I'm using a CIFS share on one of my servers. There I stumbled upon a
problem, that the share is disappearing (e.g. CIFS server unavailable
for a short time) and gets not automatically remounted.

So I'm using a simple cron job to workaround this problem:
```
;; CIFS mount disappears often
(define mount-all-job
   #~(job "0 * * * *"
          "mount --all"
          #:user "root"))
```

Do you know if this particular problem gets resolved with your patch?

~Jonathan
Richard Sent April 25, 2024, 1:43 p.m. UTC | #3
Hi Jonathan!

Jonathan Brielmaier <jonathan.brielmaier@web.de> writes:

> Hello Richard,
>
> thanks for improving the CIFS mounting problem!
>
> I'm using a CIFS share on one of my servers. There I stumbled upon a
> problem, that the share is disappearing (e.g. CIFS server unavailable
> for a short time) and gets not automatically remounted.
>
> Do you know if this particular problem gets resolved with your patch?
>

I've never experienced that issue myself so I can't say for sure.
However, I don't believe my patch would resolve that issue.

file-system-shepherd-service in (gnu services base) is in charge of
mounting the file system. That service does not attempt to monitor the
file system's status after running. There's no daemon. If the file
system is mounted successfully, Shepherd will think there's no problem.
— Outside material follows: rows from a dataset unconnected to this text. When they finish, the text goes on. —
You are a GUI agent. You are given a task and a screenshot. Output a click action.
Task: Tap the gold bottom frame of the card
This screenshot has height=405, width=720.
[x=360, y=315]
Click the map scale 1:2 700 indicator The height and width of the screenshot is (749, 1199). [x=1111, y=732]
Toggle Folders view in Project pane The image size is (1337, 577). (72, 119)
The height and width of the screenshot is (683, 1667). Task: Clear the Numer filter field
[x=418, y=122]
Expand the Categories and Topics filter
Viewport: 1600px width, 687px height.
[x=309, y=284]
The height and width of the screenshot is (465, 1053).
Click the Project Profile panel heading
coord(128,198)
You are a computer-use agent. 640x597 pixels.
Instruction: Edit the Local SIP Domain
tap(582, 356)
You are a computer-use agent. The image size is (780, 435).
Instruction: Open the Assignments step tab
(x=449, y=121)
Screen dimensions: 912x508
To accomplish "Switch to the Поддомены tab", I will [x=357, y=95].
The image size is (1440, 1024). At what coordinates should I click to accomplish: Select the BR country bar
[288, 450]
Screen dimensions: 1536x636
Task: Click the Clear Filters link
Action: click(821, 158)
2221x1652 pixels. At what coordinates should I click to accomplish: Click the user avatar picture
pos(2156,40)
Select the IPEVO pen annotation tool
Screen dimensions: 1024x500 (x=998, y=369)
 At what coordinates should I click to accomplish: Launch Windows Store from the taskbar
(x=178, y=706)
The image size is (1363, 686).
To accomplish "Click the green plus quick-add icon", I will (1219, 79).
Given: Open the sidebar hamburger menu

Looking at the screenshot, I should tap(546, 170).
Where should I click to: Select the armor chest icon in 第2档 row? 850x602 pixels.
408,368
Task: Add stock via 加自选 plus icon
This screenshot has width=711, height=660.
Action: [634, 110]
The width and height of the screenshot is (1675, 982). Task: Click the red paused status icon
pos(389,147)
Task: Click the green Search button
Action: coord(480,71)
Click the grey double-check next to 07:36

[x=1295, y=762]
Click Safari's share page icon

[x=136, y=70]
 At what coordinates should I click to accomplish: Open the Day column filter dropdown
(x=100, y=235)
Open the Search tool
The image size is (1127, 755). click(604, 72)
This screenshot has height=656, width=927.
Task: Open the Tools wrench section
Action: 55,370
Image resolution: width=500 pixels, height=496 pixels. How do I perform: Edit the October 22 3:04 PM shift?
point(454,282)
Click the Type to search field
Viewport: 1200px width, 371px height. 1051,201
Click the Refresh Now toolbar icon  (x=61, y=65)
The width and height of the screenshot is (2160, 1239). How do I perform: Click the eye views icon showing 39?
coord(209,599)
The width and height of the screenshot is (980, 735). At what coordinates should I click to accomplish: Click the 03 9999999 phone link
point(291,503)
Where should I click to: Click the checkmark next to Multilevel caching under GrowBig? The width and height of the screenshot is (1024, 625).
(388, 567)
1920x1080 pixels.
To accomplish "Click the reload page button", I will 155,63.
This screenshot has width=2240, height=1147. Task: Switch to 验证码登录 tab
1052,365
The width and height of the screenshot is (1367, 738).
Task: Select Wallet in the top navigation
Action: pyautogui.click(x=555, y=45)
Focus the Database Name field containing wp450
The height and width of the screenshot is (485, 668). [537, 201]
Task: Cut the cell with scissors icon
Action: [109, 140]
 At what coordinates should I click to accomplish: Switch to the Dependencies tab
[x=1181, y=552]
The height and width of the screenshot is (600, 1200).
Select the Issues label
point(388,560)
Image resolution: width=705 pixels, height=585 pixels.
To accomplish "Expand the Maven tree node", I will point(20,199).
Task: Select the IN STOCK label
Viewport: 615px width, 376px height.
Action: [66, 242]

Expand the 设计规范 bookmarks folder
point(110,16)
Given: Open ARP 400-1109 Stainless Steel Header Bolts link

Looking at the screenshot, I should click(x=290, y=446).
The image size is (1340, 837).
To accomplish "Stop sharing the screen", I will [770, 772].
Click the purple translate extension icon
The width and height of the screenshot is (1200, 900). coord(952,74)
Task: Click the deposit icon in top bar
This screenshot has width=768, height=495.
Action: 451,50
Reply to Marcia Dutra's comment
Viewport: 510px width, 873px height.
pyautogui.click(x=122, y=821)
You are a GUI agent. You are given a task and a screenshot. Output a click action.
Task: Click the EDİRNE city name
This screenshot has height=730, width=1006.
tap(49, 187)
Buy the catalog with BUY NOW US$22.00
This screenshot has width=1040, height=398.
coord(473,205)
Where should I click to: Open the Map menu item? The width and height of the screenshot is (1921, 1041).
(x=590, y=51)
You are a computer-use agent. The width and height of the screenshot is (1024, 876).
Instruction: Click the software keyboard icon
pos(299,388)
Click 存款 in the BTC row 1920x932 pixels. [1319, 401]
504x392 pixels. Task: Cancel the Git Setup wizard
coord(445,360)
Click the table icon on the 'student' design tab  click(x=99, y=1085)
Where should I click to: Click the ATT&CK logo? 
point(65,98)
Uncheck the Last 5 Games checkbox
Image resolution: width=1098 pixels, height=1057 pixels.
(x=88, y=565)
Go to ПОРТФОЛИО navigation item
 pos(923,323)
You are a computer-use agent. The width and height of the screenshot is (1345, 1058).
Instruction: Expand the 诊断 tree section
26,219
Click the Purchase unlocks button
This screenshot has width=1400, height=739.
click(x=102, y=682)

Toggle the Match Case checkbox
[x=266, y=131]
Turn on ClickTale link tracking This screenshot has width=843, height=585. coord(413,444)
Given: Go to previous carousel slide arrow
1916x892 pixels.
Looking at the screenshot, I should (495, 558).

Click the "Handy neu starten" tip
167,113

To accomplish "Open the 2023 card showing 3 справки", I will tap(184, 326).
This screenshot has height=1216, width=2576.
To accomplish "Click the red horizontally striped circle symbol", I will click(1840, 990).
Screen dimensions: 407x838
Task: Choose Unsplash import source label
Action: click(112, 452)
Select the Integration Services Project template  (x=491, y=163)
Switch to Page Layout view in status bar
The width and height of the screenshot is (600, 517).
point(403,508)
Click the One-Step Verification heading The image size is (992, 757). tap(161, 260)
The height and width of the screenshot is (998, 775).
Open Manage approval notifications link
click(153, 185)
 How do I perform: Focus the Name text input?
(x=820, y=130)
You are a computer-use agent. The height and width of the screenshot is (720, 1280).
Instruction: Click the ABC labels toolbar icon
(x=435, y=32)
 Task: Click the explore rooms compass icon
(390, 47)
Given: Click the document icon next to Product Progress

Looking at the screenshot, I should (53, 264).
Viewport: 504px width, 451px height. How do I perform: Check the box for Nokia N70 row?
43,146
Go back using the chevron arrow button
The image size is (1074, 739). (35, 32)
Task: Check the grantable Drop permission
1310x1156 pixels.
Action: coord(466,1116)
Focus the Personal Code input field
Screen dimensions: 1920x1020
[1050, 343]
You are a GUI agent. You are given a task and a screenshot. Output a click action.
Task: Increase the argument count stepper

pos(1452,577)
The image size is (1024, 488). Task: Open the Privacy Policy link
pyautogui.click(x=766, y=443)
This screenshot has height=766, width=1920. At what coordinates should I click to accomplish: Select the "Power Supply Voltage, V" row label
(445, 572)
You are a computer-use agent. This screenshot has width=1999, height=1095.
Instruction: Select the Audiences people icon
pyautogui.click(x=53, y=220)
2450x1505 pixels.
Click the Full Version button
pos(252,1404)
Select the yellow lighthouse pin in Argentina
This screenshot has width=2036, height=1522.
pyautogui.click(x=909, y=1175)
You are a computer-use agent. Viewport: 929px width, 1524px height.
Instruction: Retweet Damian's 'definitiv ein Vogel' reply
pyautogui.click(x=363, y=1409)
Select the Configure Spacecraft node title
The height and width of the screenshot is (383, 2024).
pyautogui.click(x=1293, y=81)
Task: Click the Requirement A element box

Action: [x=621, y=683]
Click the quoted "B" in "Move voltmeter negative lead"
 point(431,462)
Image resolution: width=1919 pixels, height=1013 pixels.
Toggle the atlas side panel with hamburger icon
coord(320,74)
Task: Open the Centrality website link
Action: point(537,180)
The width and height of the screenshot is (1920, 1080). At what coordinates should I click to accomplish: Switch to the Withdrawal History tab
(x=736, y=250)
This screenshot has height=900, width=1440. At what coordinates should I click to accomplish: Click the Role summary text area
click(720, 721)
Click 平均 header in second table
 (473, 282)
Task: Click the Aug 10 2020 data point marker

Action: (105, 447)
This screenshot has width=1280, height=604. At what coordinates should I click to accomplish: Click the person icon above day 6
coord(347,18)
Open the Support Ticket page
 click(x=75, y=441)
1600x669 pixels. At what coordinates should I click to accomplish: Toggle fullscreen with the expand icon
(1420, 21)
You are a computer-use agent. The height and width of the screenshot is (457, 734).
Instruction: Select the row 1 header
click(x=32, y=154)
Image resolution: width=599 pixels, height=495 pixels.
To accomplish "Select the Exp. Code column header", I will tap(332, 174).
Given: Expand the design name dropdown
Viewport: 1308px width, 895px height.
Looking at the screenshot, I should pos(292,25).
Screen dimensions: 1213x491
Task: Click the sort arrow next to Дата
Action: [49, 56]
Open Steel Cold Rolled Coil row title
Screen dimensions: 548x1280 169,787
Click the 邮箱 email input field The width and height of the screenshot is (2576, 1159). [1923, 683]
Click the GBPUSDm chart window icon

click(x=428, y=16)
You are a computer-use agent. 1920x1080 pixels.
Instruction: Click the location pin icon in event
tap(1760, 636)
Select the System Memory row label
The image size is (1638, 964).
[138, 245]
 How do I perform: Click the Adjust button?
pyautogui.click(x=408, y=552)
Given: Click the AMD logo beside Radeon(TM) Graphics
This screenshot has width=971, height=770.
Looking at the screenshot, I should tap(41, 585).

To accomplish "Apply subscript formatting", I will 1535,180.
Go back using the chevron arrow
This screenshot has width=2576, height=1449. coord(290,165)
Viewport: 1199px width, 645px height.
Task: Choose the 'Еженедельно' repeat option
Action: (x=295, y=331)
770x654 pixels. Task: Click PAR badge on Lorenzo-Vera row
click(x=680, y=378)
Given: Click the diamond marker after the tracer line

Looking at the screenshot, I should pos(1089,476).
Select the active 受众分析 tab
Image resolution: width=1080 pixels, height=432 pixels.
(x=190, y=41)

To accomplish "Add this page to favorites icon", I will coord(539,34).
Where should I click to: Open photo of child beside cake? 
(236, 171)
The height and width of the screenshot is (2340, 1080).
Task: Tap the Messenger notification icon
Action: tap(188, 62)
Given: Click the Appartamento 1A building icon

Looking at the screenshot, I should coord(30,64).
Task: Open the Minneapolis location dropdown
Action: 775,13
My understanding is that Shepherd will not respawn a service that
starts, then exits sucessfully. From Shepherd's manual:

> start’.  If the starting attempt failed, it must return ‘#f’
> or throw an exception; otherwise, the return value is stored
> as the “running value” of the service.

This could be solved by, for example, adding a remount? flag and/or
remount-delay field to file-systems and changing
file-system-shepherd-service to conditionally use a fork-style
constructor many other services use. Within that process, a loop checks
if there is a file system mounted at the target location.

There might be a better way to structure this. I'd be a little worried
about adding many new file-system record fields that aren't always used.
Consider when needed-for-boot is #t, file-system-shepherd-service isn't
used at all. Those new flags silently do nothing. I think that's fine
when it's just one (requirements), but it's probably worth some thought
if we add more later.

Either way it's probably another patch problem.